Amputação da cauda 


No livro mais antigo em todo o mundo que fala sobre cães, escrito por Columella e datado do século I DC, ensinava-se que se deveria cortar a cauda aos cachorros com 14 dias e puxar os tendões para fora. A finalidade desta amputação seria a de evitar a raiva que se pensava, na época, ser provocada por vermes que se instalavam no corpo dos cães.

Esta razão adaptou-se com o passar dos séculos, assim, o motivo apresentado para justificar a amputação da cauda nos Boxers devia-se ao facto de esta raça ser utilizada na caça, pelo que a cauda era um dos seus pontos fracos, que facilmente se magoava e cuja cura era difícil visto o animal a manter em constante agitação.

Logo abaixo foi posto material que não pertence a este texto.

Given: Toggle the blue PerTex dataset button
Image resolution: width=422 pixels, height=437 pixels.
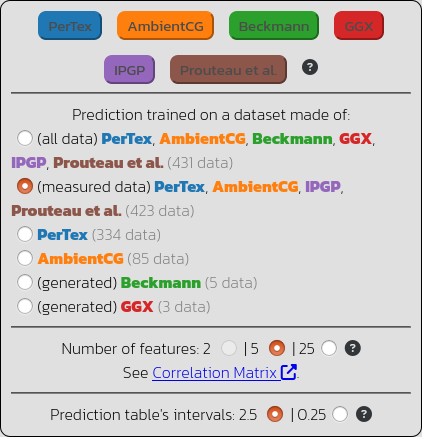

A amputação da cauda deverá ser feita nos primeiros dias de vida do cachorrinho (entre o primeiro e o quarto dia) devendo ser feita por um médico veterinário. A pele da cauda deverá ser puxada em direcção ao corpo do cachorro para que, depois de amputada, exista um excedente de pele para cobrir o coto e permitir que o ponto seja dado na parte de baixo o que, para além de dar um aspecto mais bonito, reduz a hemorragia e facilita a cicatrização. A cauda é amputada entre duas vértebras, sendo o corte dado, geralmente, entre a 3ª e a 4ª vértebra.

A amputação da cauda tem como inconveniente o facto de prejudicar o importante sistema canino de sinais de cauda que se revela importante nos encontros entre cães.

O corte da cauda, sendo já proibido em alguns países, era considerado voluntário em Portugal pelo que nenhum cão era penalizado em concursos ou exposições, neste momento esperamos pelas modificações no Estalão.